Make a note of this in a diary, speak to your manager and keep track of anything else that happens in your diary. If she is saying those things to colleagues it is a form of bullying and it's not bloody on! Don't let her put you through the stress of it all and make sure you write down absolutely anything she does or says to make you feel this way. And don't ever think that what she is doing and saying is harmless and you are being oversensitive because it's not true.

Also make sure you have support. Talk to your OH or a close family member about it and get it off your chest. We are all here to support you online and they are too.
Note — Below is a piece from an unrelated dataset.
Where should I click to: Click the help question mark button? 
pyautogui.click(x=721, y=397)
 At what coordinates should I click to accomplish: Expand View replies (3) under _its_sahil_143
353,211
Your "friend" sounds like an absolutely disgusting human being. I would never ever dream of saying the things she has said about you to anyone! She is despicable. You are so much better off without someone as vile in your life.

If you ever want to know about my experience and ask advice on what you can do feel free to PM me. Bullying in the workplace is definitely not acceptable and people like this must face the consequences of their bitter attitudes.

whathasthecatdonenow · 12/07/2012 18:05

Thank you - I think I will try to ignore her. She sits at the same section of desking as me in the staffroom, but I can spend the day in another room and I think I will.

She was definitely talking about me - when she said 'I just want to smash her face in for fucking breathing' the male colleague said 'who, whathasthecatdonenow? I think she could take you' and then that launched her off into commenting about my weight, the fact I wear glasses etc. It was the use of my name that made me stop and listen rather than go straight in.